What is indemnity bond?
An indemnity bond is a bond that is intended to repay the holder for any actual or claimed loss.
LAHORE (Dunya News) – Upon the decision to allow former premier Nawaz Sharif to go abroad for his medical treatment, the government has set condition that the party should deposit Rs7 billion as indemnity bond.
What is indemnity bond?
An indemnity bond basically is a bond that is intended to repay the holder for any actual or claimed loss caused by the issuer’s conduct or another person’s conduct. It is an agreement executed agreeing to indemnify the loss that may occur in future on account of the act favored to the executants.
It acts as coverage for loss of an obligee when a principal fails to perform according to the standards agreed upon between the obligee and the principal, as per USLegal.com
ECL Ordinance and example of Indemnity Bond
The Exit Control List (ECL) was introduced through an ordinance called Exit from Pakistan (Control) Ordinance in 1981. Under the Section 2 of the ordinance, federal government can include or exclude anyone from the ECL.
According to ECL Rules 2010, people referred by the government, terrorist, elements charged with corruption, money laundering or causing loss to the national exchequer can be put on the ECL.
Indemnity gets basically recovered from the person who takes the responsibility of the concerned person. Instead of submitting bank guarantee, property or any sort of surety, the obligee takes full responsibility.
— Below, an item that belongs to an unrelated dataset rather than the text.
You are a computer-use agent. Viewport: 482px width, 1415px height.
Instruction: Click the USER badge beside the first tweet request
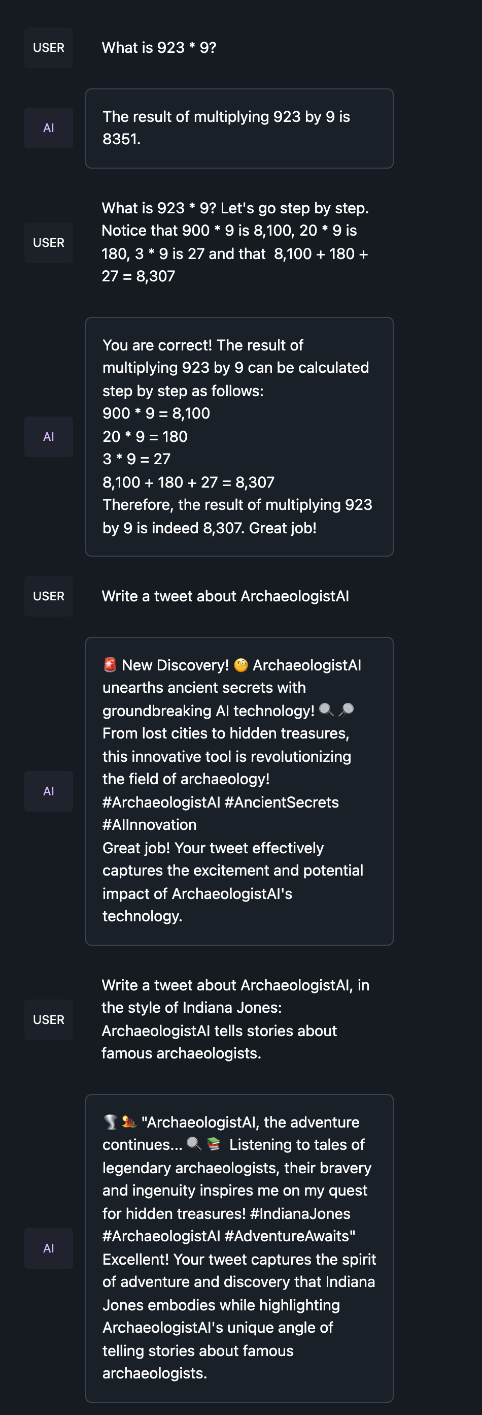coord(48,596)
For example: If Shehbaz Sharif deposits Rs7 billion as indemnity bond for the Nawaz Sharif, and if Nawaz Sharif does not return or any malpractice occurs, then Shehbaz Sharif will pay the loss to the issuer.
Under an indemnity clause one party or both the parties commit to compensate the other or each other for any loss, injury or liability that arises out of the contract.
An example of an indemnity clause: “The subcontractor agrees to indemnify and hold harmless the contractor against loss or threatened loss or expense by reason of the liability or potential liability of the contractor for or arising out of any claims for damages.”
Another instance is, during the time of foreclosure, if the house is sold to pay off the loan and there is negative equity, then the indemnity bond pays the difference.
Difference between Indemnity and Surety bond
Indemnity is considered to be "a contractual agreement between two parties whereby one party agrees to pay for potential losses or damages caused by another party".
A surety bond "acts as coverage for loss of an obligee when a principal fails to perform according to the standards agreed upon between the obligee and the principal."
Surety companies require that people getting a bond (called the principal) sign an indemnity agreement before they get a surety bond. This is to hold the principal liable to the surety should a claim on the bond occur.
Meanwhile, an indemnity bond can sometimes be confused with an indemnity agreement, which is part of a surety bond. Indemnification is the process of bringing another back to where they started financially.
On November 13, the federal cabinet’s subcommittee has finally decided to allow former Prime Minister Nawaz Sharif to go abroad for treatment for four weeks.
The subcommittee has also set condition that Nawaz Sharif or his brother Shehbaz Sharif should deposit Rs7 billion as indemnity bond.
"Nawaz Sharif will be allowed to go abroad for four weeks on one-time condition," stated Federal Law Minister Farogh Naseem who presided over the sub-committee meeting.